* _THE TASK_: Lines from the one containing "At what coordinates" through the last line of the data are to be returned exactly, both ends included, minus any pictures.

Source data
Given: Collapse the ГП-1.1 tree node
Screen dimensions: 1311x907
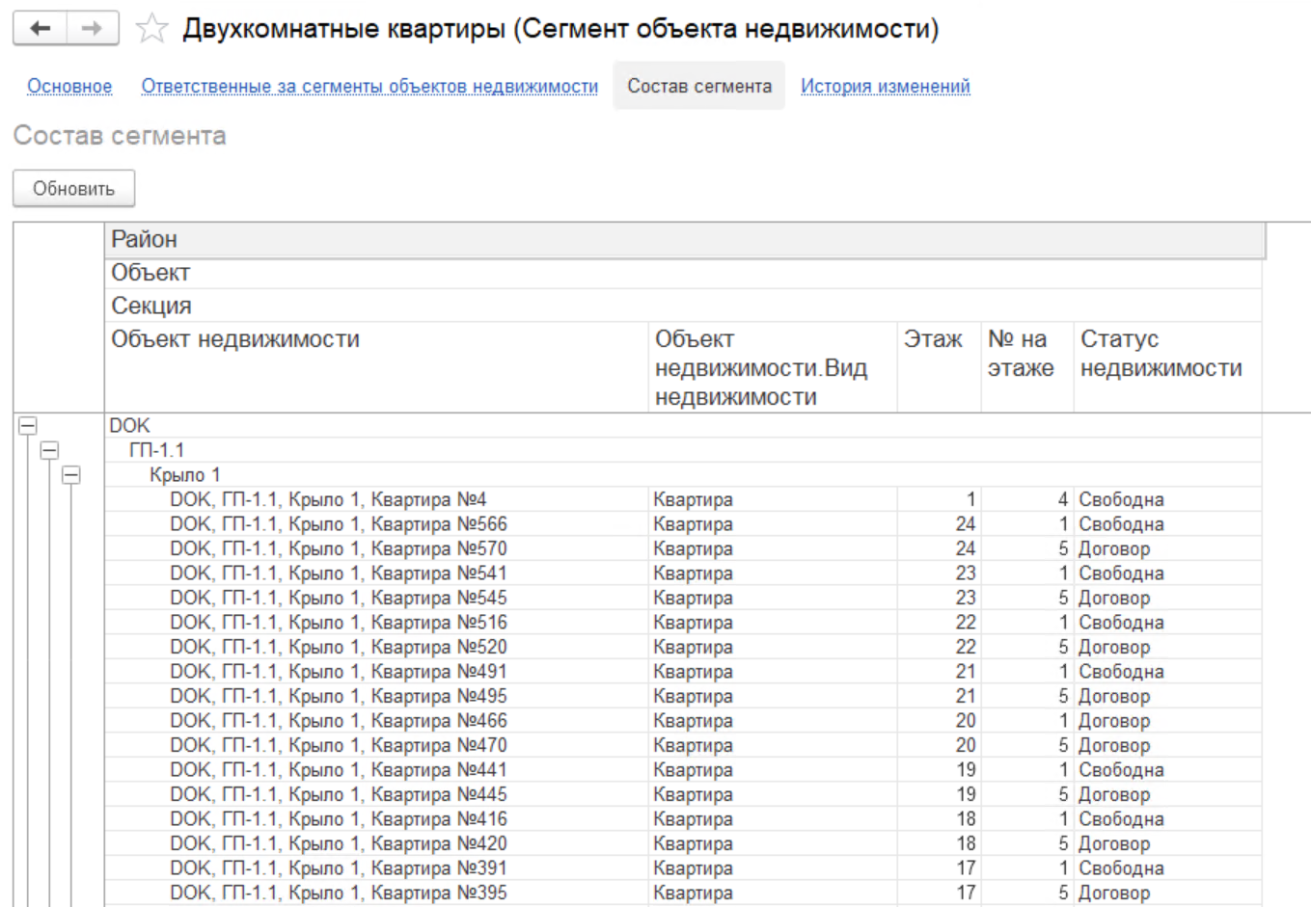Looking at the screenshot, I should tap(49, 450).
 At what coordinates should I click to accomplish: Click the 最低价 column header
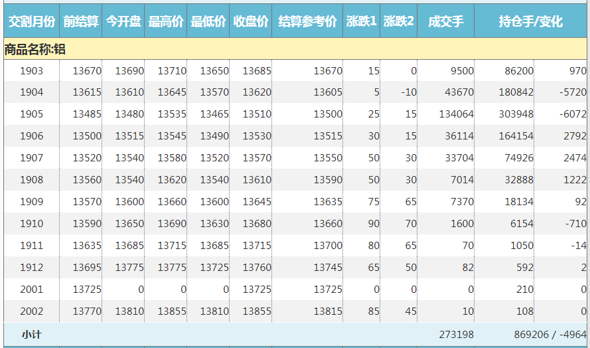pos(208,22)
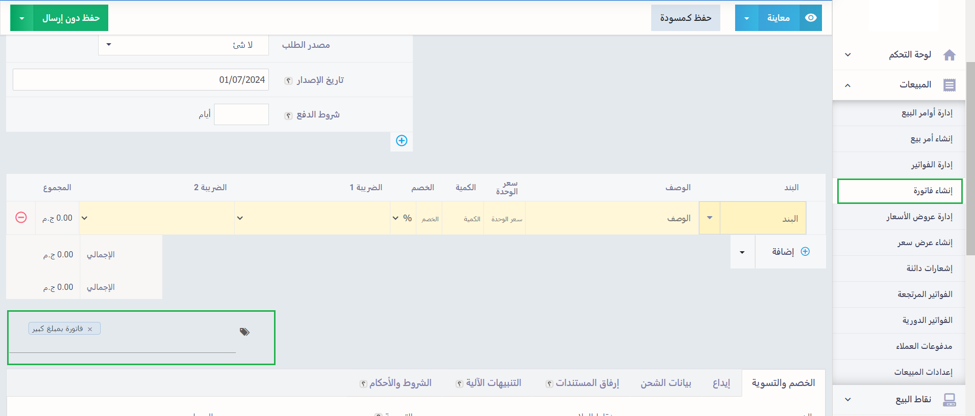This screenshot has height=416, width=975.
Task: Click the المبيعات list icon in sidebar
Action: tap(949, 85)
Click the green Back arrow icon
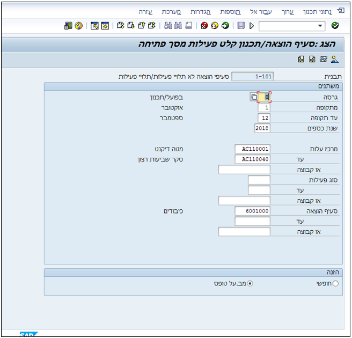Image resolution: width=352 pixels, height=338 pixels. pos(225,26)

* _FINISHED EXERCISE_:
 At what coordinates should I click to accomplish: Click the 最低价 column header
pos(208,22)
This screenshot has height=416, width=975.
Task: Click the المبيعات list icon in sidebar
Action: tap(949, 85)
Click the green Back arrow icon
Image resolution: width=352 pixels, height=338 pixels. pos(225,26)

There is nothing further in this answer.